Now, in 2025, the global dairy market is once again facing challenges from escalating US–China trade tensions alongside China’s long-term, though recently accelerated, drive toward domestic self-sufficiency. It is important to note that China’s efforts to bolster its domestic dairy production are not entirely new—they have deep roots. However, in response to external pressures including the first US trade war in 2018, these initiatives have taken off in recent history. It was not the best timing for China as dairy consumption faltered and domestic production became overwhelming, only for the industry to consolidate back to 2021 milk production levels before volumes exploded in 2022 and 2023.   The friction in US–China relations is influencing how China sources its dairy imports, just as the market observed during the previous trade conflict. Facing ongoing external pressures, China is expected to continue diversifying its supply base.

Though if New Zealand’s export figures are any indication of what to expect from China’s upcoming January/February trade data, then the strong demand for New Zealand dairy products is clear. The HighGround team anticipates that short-term volatility will persist—exacerbated by regulatory shifts such as the upcoming expiration of import exemptions on whey for feed use from the US, which is already contributing to a futures sell-off.

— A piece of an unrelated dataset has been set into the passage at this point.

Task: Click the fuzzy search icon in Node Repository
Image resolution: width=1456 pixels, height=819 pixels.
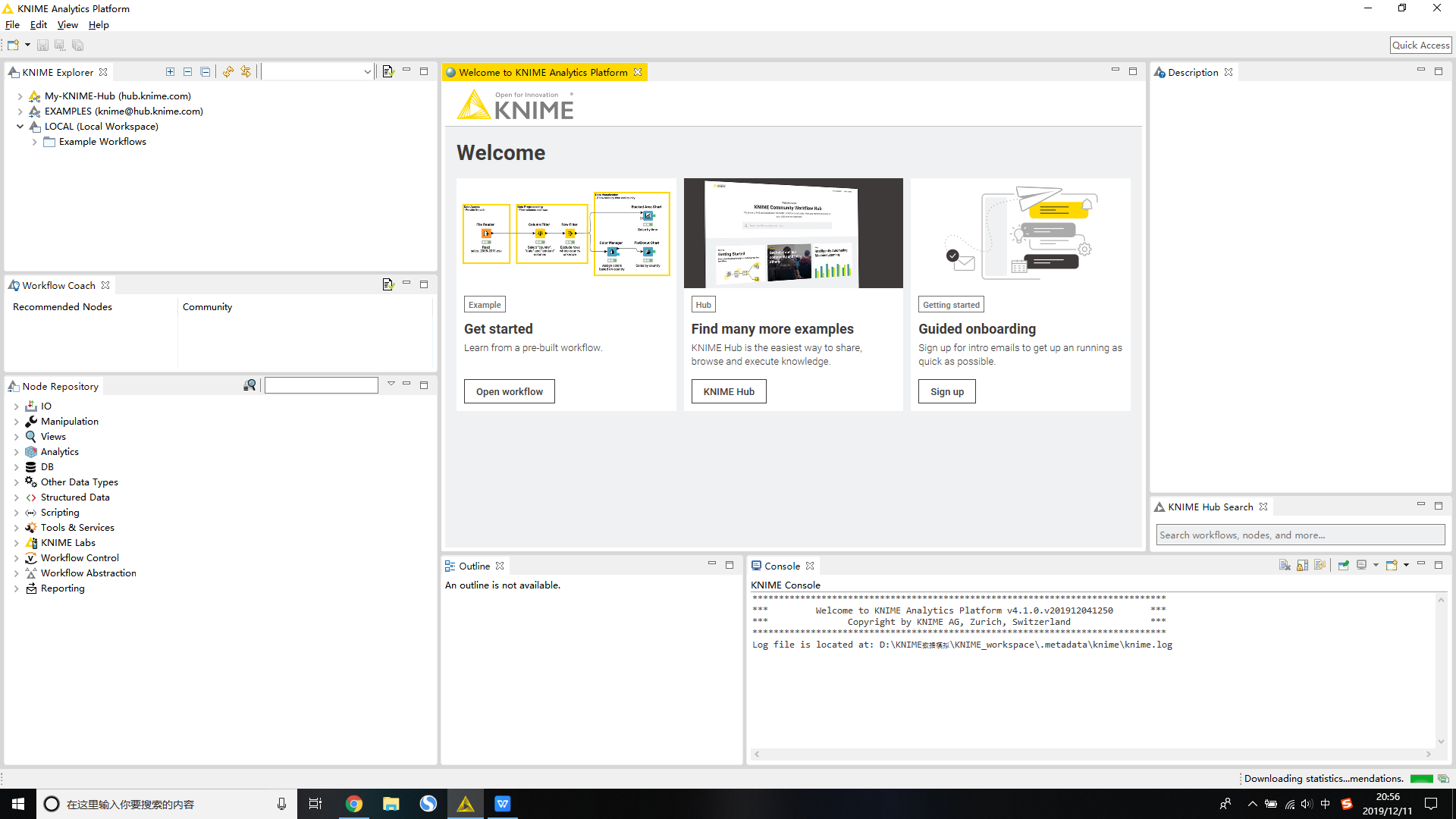Action: coord(249,386)
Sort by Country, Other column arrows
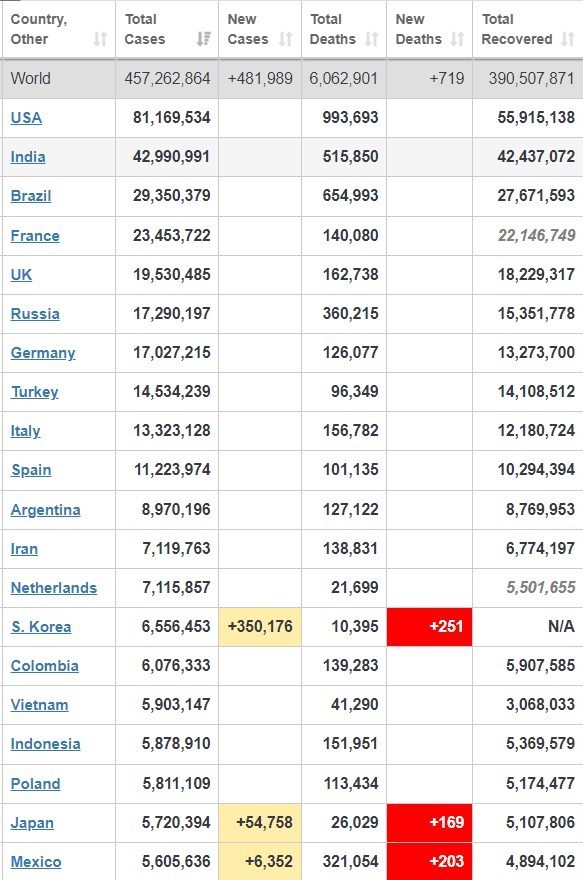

Adding to the complexity, President Trump’s administration is sketching out tougher versions of US semiconductor import curbs and pressuring key allies to escalate their restrictions on China’s chip industry, an early indication the new President plans to expand efforts that began under Joe Biden to limit Beijing’s technological prowess (source). This persistence of a hardline approach only deepens the geopolitical rift.

The latest headlines from the Chinese government indicate that Beijing is once again actively enforcing measures designed to secure the nation’s food supply. Meanwhile, beneath these trade tensions lies an equally critical domestic issue for China—a looming population crisis. Reuters has reported that China’s population has fallen for the third consecutive year and in response, proposals to boost the birthrate are emerging. For instance, a Chinese adviser has suggested lowering the legal marriage age to 18 to encourage higher fertility. These demographic challenges could have long-term implications for domestic consumption and overall economic stability, adding another layer of uncertainty to China’s trade and food security policies.